# Page extract

Supreme Court Holds Unusual Session On A Movie
GUY RAZ, host:
Welcome back to ALL THINGS CONSIDERED from NPR News. I'm Guy Raz.
The Supreme Court doesn't officially start its fall session until next month. But on Wednesday, the court holds a special session under very unusual circumstances, a session to rehear arguments in a case from last term.
There's a lot at stake in the case; in short, the future of campaign finance law.
Joining me to sort out the details of the case is NPR legal correspondent Nina Totenberg. Hi, Nina.
NINA TOTENBERG: Hi.
RAZ: First of all, what's so unusual about the Supreme Court scheduling this mini-session now?
TOTENBERG: Well, it's unusual but not unheard of. The last time we had one of these early arguments was six years ago, when the court considered the constitutionality of the McCain-Feingold campaign finance law. And because these cases are about elections, and financing of elections start well before the elections, the court likes to get them done quickly.
RAZ: And the justices are rehearing oral arguments in a case from last term that centers around a movie called "Hillary: The Movie." What's the main issue here?
TOTENBERG: The central issue is: Can Congress constitutionally prevent corporations from using shareholder money, and unions from using membership dues, to finance independent ads for and against candidates on radio and TV 30 days before an election?
"Hillary: The Movie" is a 90-minute documentary that basically savages Hillary Clinton as unfit for office in the words of one court decision. It was produced by a conservative group using some corporate money. And because of the way it was financed, and because the group didn't disclose its donors, the Federal Election Commission, backed by a federal court, said the movie could not air on cable TV right before the 2008 presidential primaries.
RAZ: So could it have aired if it was financed differently?

# Request 1
From the records, quote word for word the part that opens with the line containing "Image resolution: width=680" and closes with the line containing "Action: [x=587, y=39]". Leave the pictures out.

# Records for this exercise
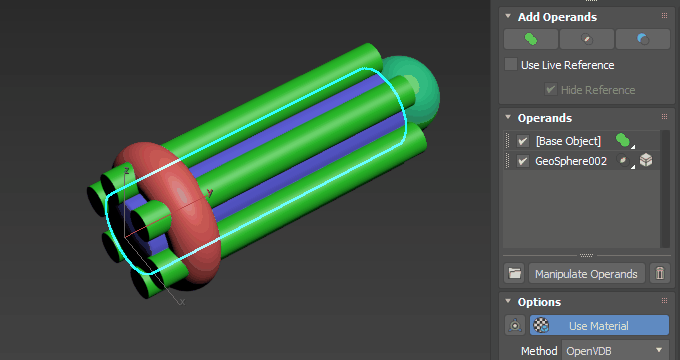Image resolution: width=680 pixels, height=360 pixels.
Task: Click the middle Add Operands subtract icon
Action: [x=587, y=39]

---

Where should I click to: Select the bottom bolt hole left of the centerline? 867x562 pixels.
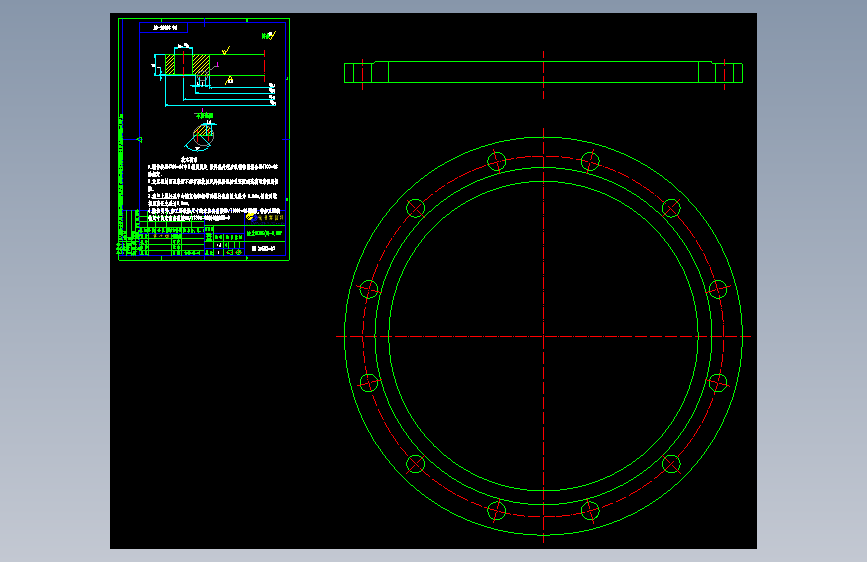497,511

--

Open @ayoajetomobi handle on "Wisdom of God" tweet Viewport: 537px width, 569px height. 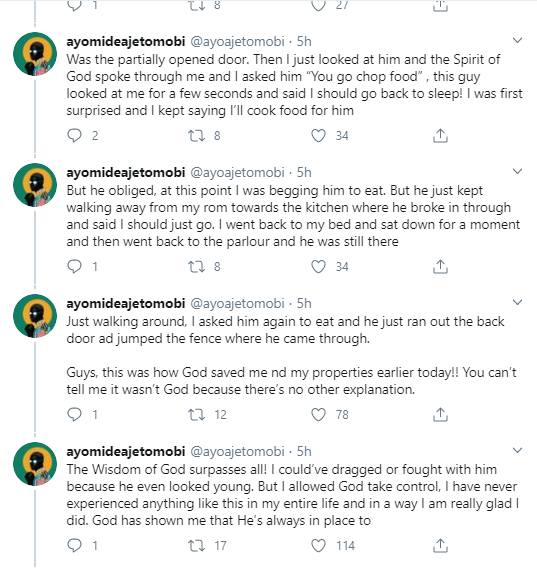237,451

# Request 2
List every question that Guy Raz puts to Nina Totenberg in the Supreme Court session transcript.

# Task result 1
Image resolution: width=680 pixels, height=360 pixels.
Task: Click the middle Add Operands subtract icon
Action: [x=587, y=39]

# Task result 2
- "First of all, what's so unusual about the Supreme Court scheduling this mini-session now?"
- "What's the main issue here?"
- "So could it have aired if it was financed differently?"